US playing into Beijing's hands

By Chen Hurng-yu 陳鴻瑜

On May 10, US Deputy Secretary of State Robert Zoellick said at a hearing of the House International Relations Committee that "Independence means war." Zoellick's remark hardly came as a surprise. Ever since the Clinton era, the US has been clear about its opposition to Taiwanese independence and US officials have repeatedly made the same assertion over the years.

As a Taiwanese, I find these statements by US officials unacceptable. The US' legal foundation for dealing with Taiwan is the Taiwan Relations Act. The act allows the US to provide Taiwan with defensive weapons and to solve the cross-strait issue through peaceful means.

Based on this, the US should provide Taiwan with weapons it believes are capable of counterbalancing China and maintaining the military equilibrium across the Strait. The fundamental assumption in providing Taiwan with these weapons is that China will attack Taiwan.

China has time and again said that it would attack if Taiwan declares independence. Since US and Chinese thinking on this issue is beginning to converge, they share the same interest in the Taiwan issue. Washington and Beijing are clearly seeking a quid pro quo, and this is by no means advantageous to the nation.

What does the US have to offer China? It is exchanging pressure on Taiwan for China's cooperation on Iraq and Iran, the UN and other international organizations and issues. The US has never denounced China or said that it would not negotiate with China unless Beijing agreed to renounce the use of force against Taiwan or stop squeezing Taipei in the international community. In other words, the US is using other international issues to trade with China on the Taiwan issue.

The joint communique establishing diplomatic relations between the US and China does not contain any statement that the US agrees that Taiwan is part of the People's Republic of China. However, we have yet to see the US express opposition to Beijing's drive to suppress Taiwan's international activities.

Nor is Washington supportive of the idea that Taiwanese have the right to determine their future. Evidently, the US has restricted itself on the Taiwan question. Under these circumstances, if the US only wants Taiwan to purchase its weapons, one cannot help but be suspicious of its intentions.
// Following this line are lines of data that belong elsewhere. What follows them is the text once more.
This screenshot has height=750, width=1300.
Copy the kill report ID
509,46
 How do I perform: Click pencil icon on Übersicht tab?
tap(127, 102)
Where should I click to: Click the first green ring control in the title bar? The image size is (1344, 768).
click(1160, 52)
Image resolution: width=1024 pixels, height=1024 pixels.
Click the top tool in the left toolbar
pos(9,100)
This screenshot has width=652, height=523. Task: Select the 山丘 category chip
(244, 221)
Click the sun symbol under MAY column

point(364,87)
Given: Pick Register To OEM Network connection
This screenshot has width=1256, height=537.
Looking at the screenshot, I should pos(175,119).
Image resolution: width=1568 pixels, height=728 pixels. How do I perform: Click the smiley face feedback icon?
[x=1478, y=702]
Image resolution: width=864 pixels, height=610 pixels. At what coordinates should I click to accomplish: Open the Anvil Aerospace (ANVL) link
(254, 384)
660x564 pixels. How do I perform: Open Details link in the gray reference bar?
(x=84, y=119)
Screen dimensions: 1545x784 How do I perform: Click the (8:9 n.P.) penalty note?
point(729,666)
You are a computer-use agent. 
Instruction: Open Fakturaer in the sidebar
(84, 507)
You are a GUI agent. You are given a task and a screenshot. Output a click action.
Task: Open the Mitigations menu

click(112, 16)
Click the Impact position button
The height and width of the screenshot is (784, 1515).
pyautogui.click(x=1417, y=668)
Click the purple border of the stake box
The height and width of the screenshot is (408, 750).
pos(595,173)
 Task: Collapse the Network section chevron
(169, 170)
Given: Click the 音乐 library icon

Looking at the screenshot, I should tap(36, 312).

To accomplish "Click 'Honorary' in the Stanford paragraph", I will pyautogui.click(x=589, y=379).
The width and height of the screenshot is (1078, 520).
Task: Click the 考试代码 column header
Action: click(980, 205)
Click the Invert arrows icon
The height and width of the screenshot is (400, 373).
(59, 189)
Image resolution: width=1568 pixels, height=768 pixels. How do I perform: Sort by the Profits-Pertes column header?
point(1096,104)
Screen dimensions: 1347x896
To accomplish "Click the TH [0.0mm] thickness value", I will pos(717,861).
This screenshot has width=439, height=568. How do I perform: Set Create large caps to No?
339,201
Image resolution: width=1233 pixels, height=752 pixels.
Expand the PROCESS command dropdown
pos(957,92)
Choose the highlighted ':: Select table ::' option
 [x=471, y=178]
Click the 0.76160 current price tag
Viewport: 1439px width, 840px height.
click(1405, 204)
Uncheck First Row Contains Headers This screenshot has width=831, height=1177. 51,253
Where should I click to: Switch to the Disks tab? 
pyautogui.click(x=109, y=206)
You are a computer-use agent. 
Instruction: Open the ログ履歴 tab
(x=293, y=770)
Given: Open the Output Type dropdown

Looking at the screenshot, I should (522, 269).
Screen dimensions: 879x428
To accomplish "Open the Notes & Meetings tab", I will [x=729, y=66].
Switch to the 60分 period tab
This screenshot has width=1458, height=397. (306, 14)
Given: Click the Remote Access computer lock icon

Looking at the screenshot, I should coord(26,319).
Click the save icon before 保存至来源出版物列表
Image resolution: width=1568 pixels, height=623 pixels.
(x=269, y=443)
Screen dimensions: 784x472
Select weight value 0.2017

I believe that many Taiwanese leaders in both the ruling and opposition parties regard the US as one of the country's most important allies, and that the majority of the public share the same view. As such, many are perplexed as to why the US repeatedly says it is supportive of Taiwan, but tries to confine the country in every aspect.

Why did the US want to intervene in Taiwan's first-ever referendum held in tandem with the presidential election in 2004? Why did Washington oppose President Chen-shui-bian's (陳水扁) initial decision to cease the application of the national unification guidelines? Why did the US government treat Chen so discourteously when he wanted to transit through the US en route to the country's allies in Latin America? Were these actions meant to ingratiate Washington with Beijing? To punish Chen?

Zoellick made it clear that Chen is seen as a proponent of Taiwanese independence. If the US is friendly toward Chen, then it might be translated into US support for Taiwanese independence, eventually drawing the US into a cross-strait war.